The spectral element based computational fluid dynamics (CFD) code Nek5000 has been traditionally used for high-fidelity applications, such as direct numerical simulation (DNS) and large eddy simulation (LES). These techniques require very fine numerical resolution to accurately capture turbulent fluctuations which can be prohibitively expensive for users without access to leadership class computing facilities. For broader application and adoption, significant effort has been invested to develop Reynolds-averaged Navier–Stokes (RANS) capabilities in Nek5000.This work presents details of the implementation and demonstration of the standard wall functions for the k – τ model in Nek5000. Results using the wall-modeled approach are compared to a wall-resolved approach for cases with negligible pressure gradient, viz., channel flow, pipe flow and flow in a reactor subchannel. Results show reasonably good agreement between the two approaches for friction factor and Nusselt number. Some expected differences are identified near the wall. These cases demonstrate the potential for significant computational savings by using much coarser meshes for the wall-modeled approach, with only minor differences between the predicted result. Additionally, several Reynolds numbers up to 1,000,000 are demonstrated for pipe flow and predicted friction factors and Nusselt numbers compared well to available correlations, with the worst below 10%. As the Reynolds number is increased, better agreement is observed between the correlations and the wall-modeled approach.

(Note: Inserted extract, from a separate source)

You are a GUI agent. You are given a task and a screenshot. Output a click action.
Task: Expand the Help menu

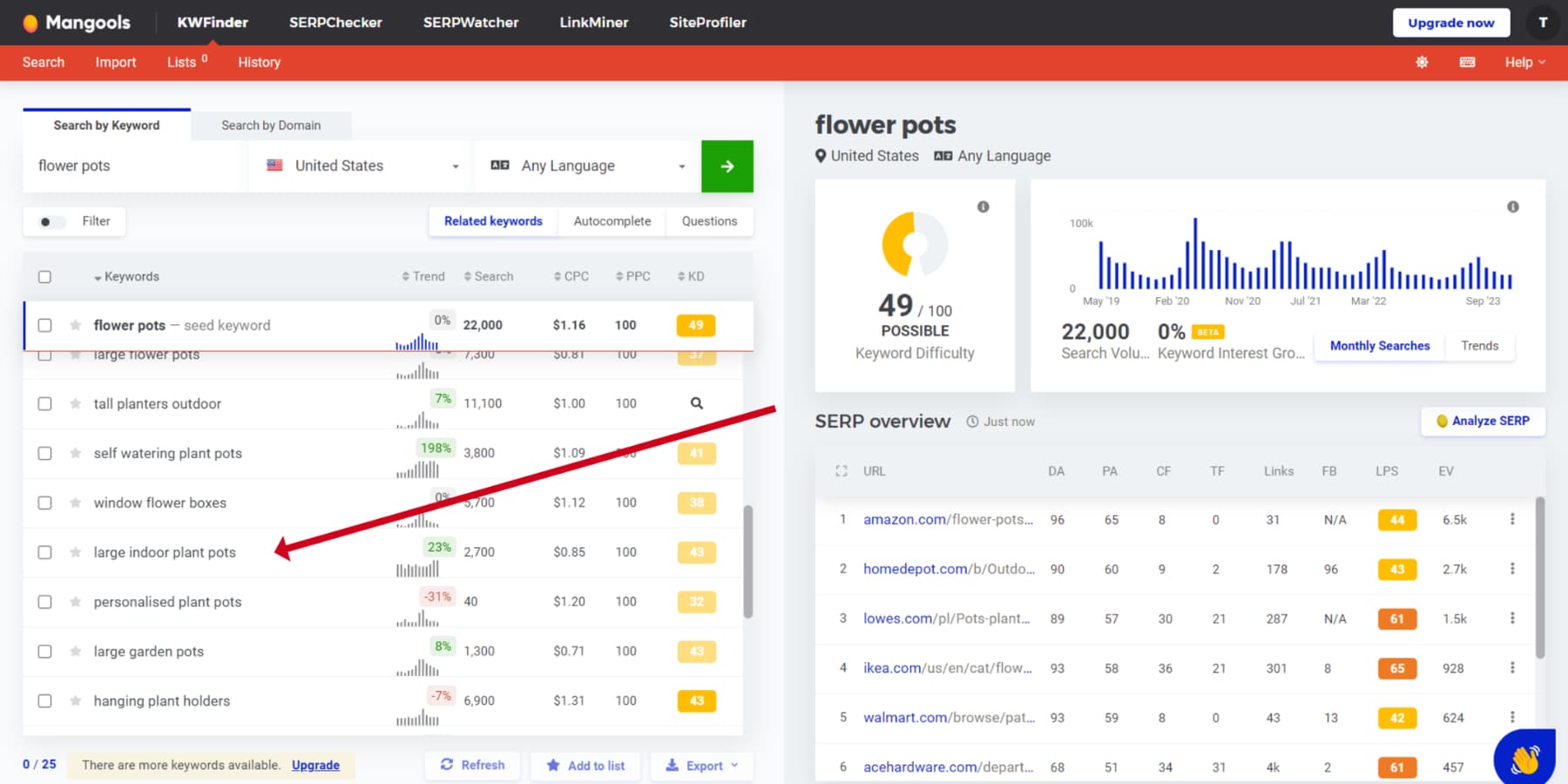point(1523,62)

In addition, flow in a molten salt fast reactor (MSFR) core is considered which features an adverse pressure gradient and flow separation. It showcases the inability of standard wall functions to accurately predict flows with adverse pressure gradients. The results, however, match reasonably well in trend in regions of the flow where the boundary layer is attached. Ongoing research is dedicated to include a pressure gradient correction to wall functions to improve the accuracy of flows with separation or reattachment and adverse or favorable pressure gradients.